Worse still is the prevalent idea that pupils will find most areas of history "boring". With enormous condescension masquerading as sympathy, child-centred educators claim that working-class kids can't "access" many historical topics. As a result, I am forced to teach a GCSE syllabus so inane that I find it shameful to admit: castles, the American West and "medicine through time". Of all the fascinating and important periods of human history, I am charged with teaching my pupils about cowboys and Indians and the discovery of penicillin. Sadly, this trivial history syllabus is becoming increasingly popular in British secondary schools.

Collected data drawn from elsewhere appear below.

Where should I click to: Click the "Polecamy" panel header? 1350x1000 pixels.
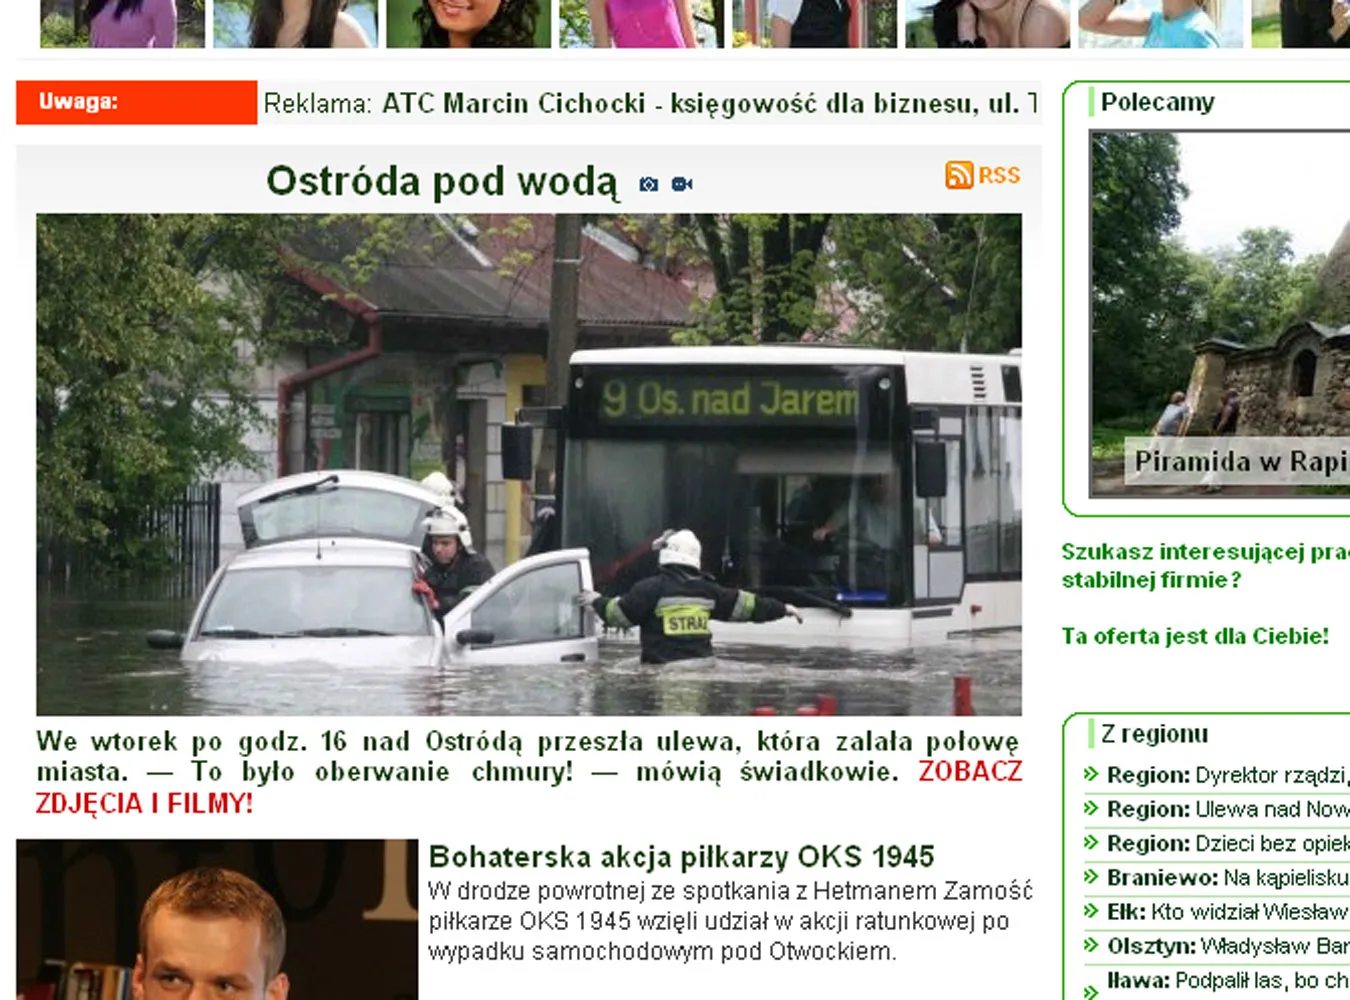pyautogui.click(x=1156, y=101)
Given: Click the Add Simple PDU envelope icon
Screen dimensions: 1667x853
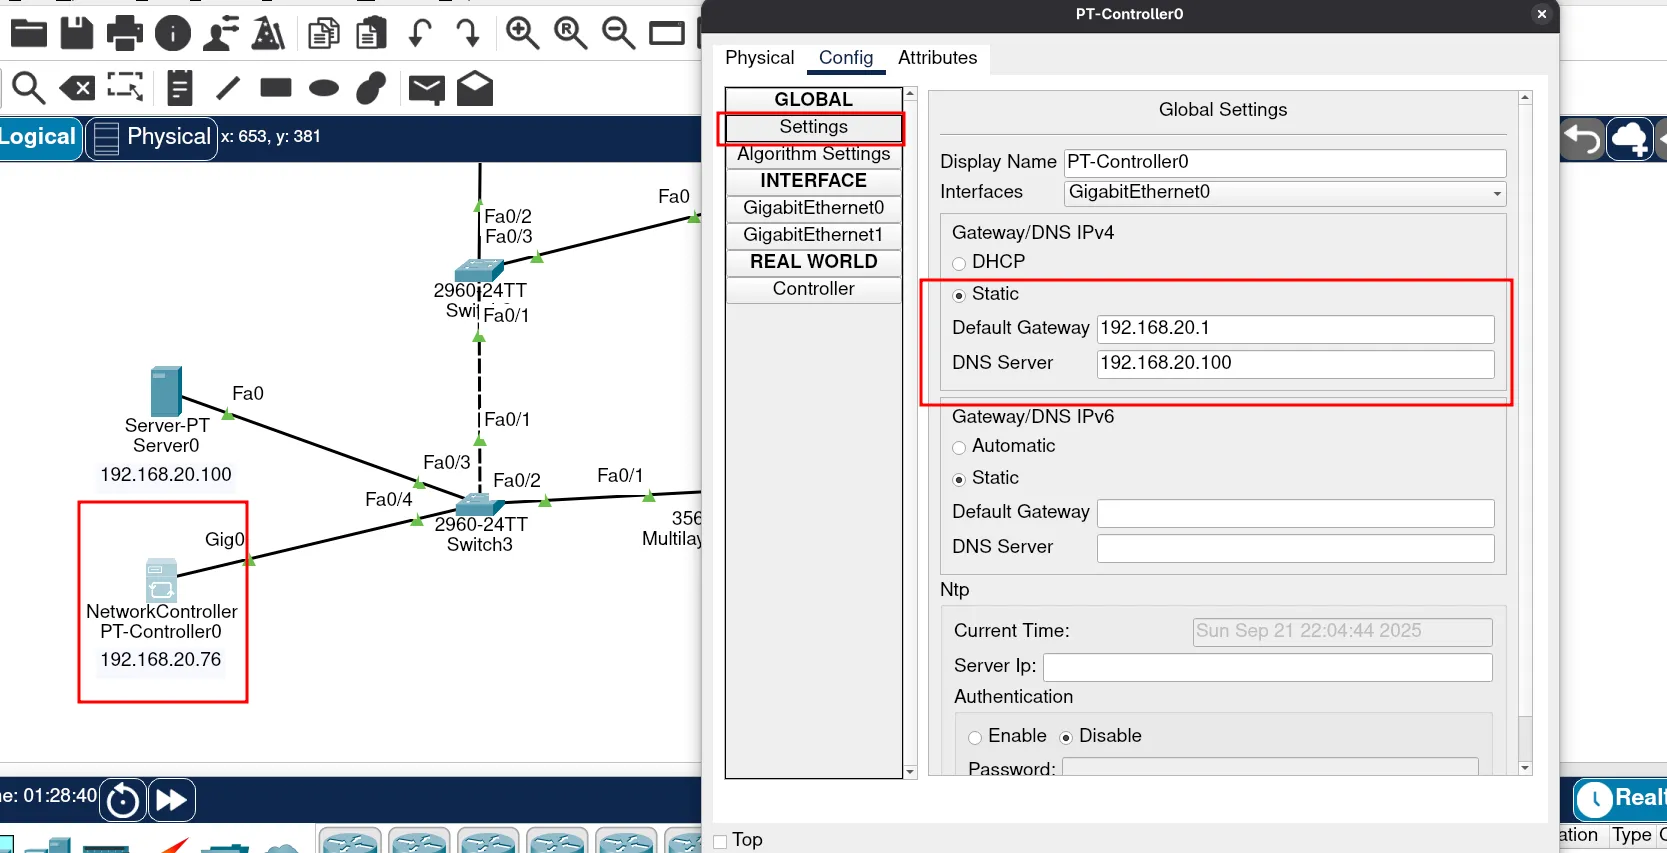Looking at the screenshot, I should (x=427, y=89).
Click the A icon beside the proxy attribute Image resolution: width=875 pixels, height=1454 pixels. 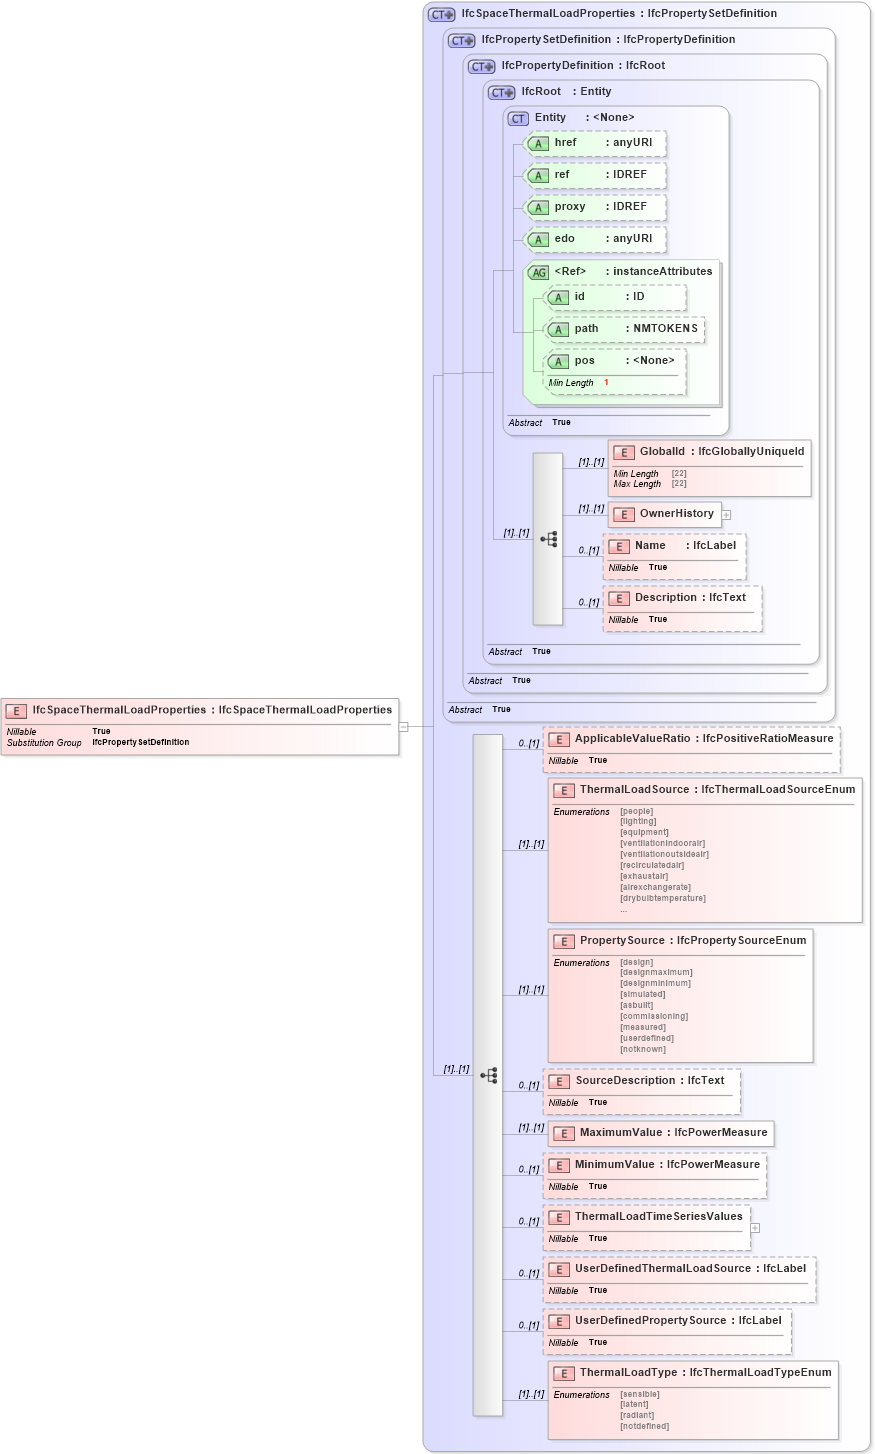click(538, 207)

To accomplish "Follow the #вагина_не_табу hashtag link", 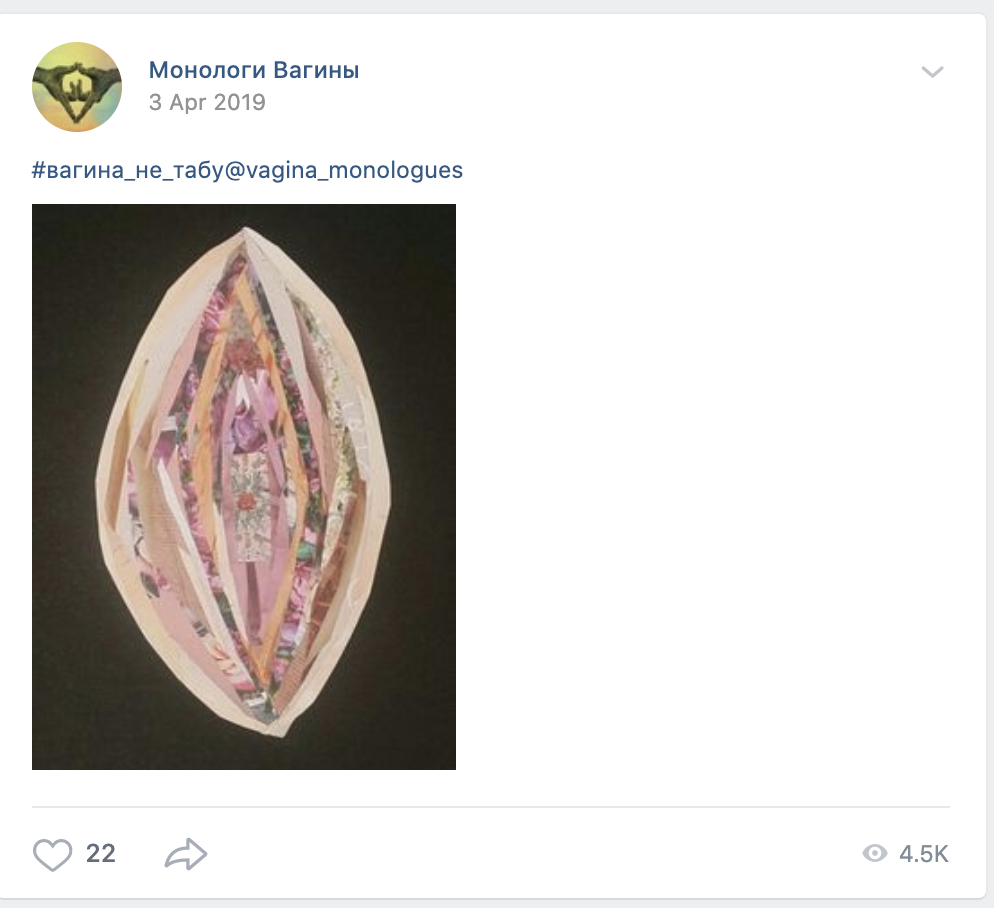I will [x=128, y=170].
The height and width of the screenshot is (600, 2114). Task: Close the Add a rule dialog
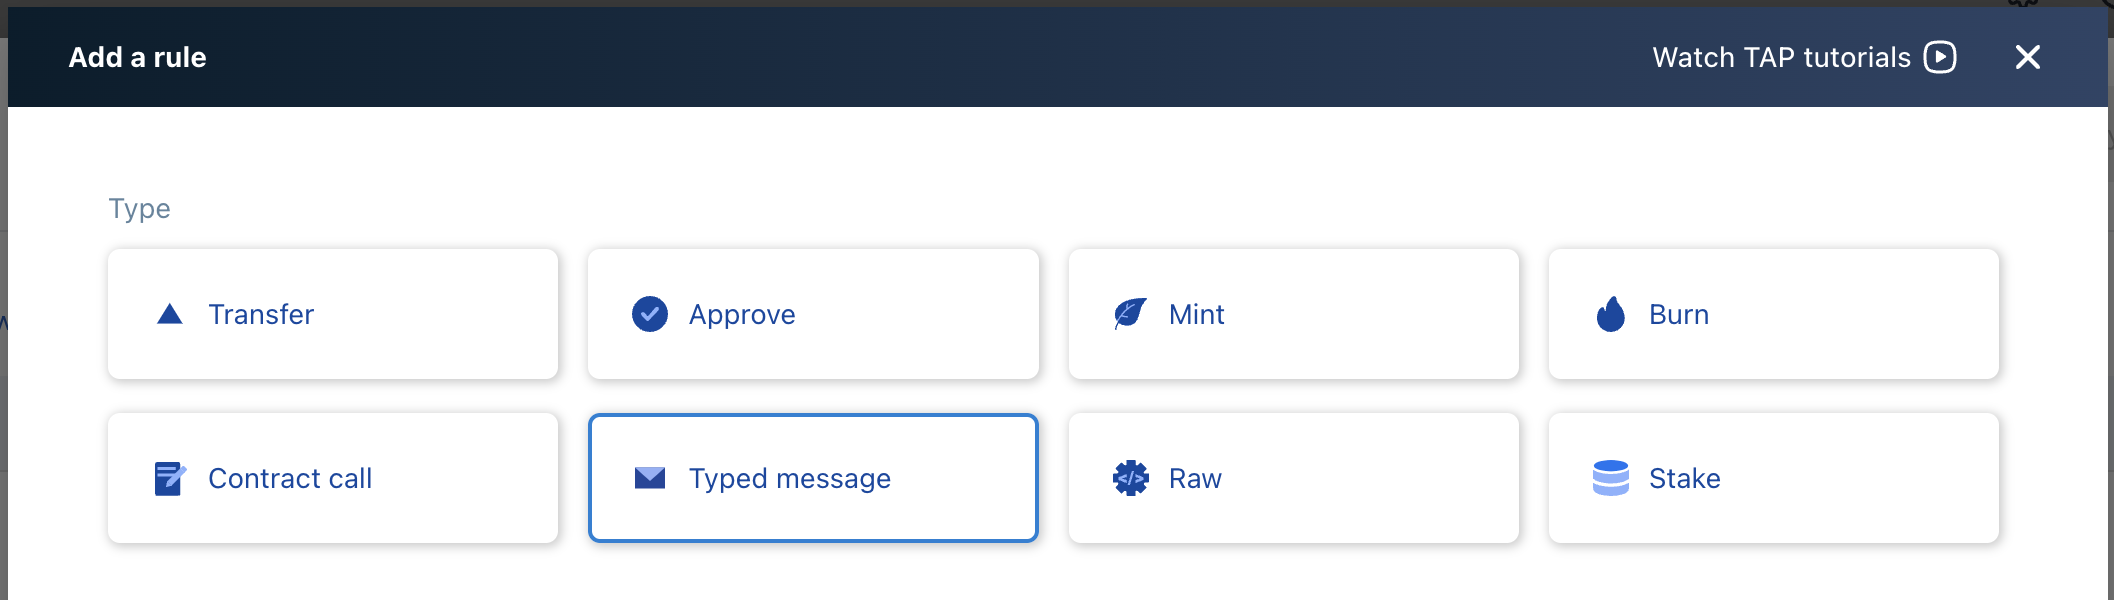pos(2028,57)
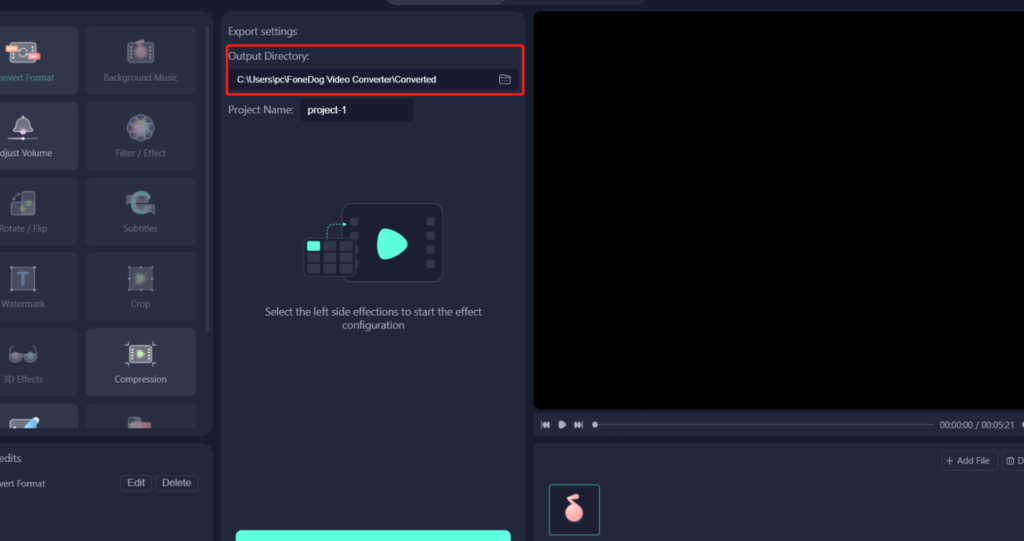Select the Crop tool
Screen dimensions: 1024x541
(140, 286)
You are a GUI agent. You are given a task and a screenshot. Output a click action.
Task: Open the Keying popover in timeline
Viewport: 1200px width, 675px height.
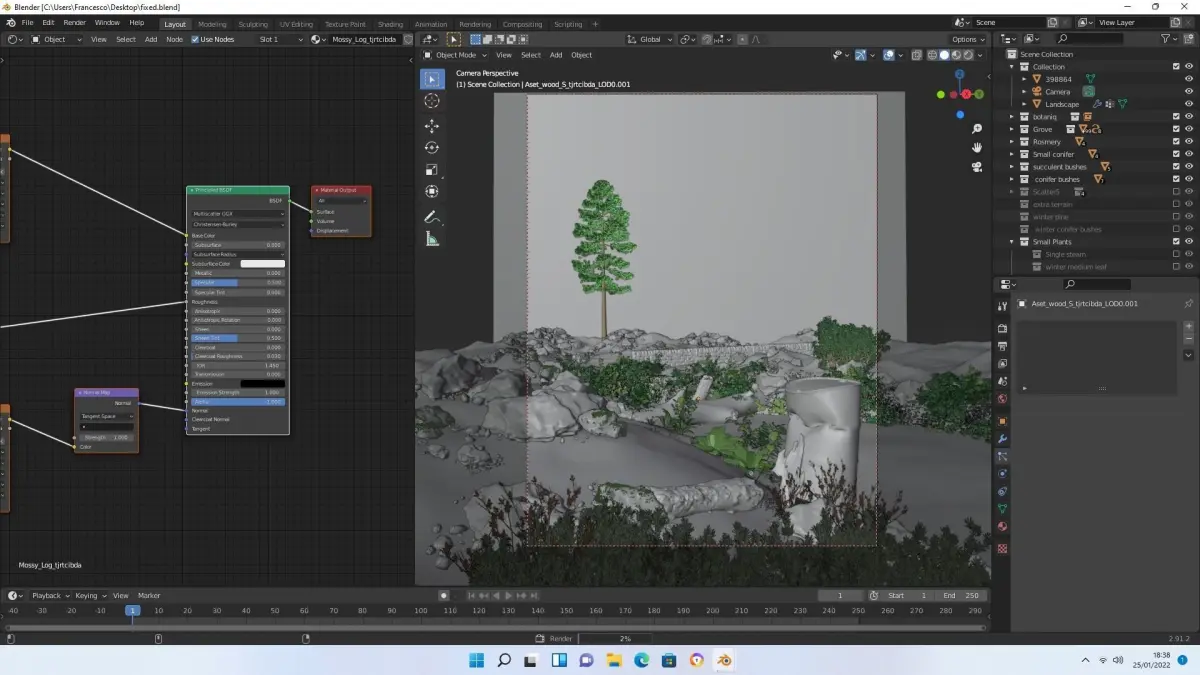(x=89, y=595)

Fortunately, there is growing pressure from the current government to return British state schools to a more traditional style of history teaching. Last month, the think-tank Politeia published an important report highlighting the deficiencies in British history lessons. Led by a group of historians from the University of Cambridge, the report neatly summed up the absurdity of a "skills based" history curriculum. They claimed that contemporary history teaching suffers from an "excessive emphasis on skills", as typified by one GCSE exam which consists entirely of source analysis, without the need for any prior historical knowledge. I teach this paper, and I can say that the only people who hate it more than I do are my students. It is boring, aimless, and the very idea that teaching it equips the pupils with worthwhile "skills" is laughable.
When I admit to being a "traditional" teacher, most of my colleagues look at me as if I harbour some perverse desire to be a modern-day incarnation of Thomas Gradgrind. However, the dull memorisation of facts that Dickens caricatured is only an example of traditional teaching done badly. Traditional teaching done well is inspiring, challenging and deeply rewarding for the pupils.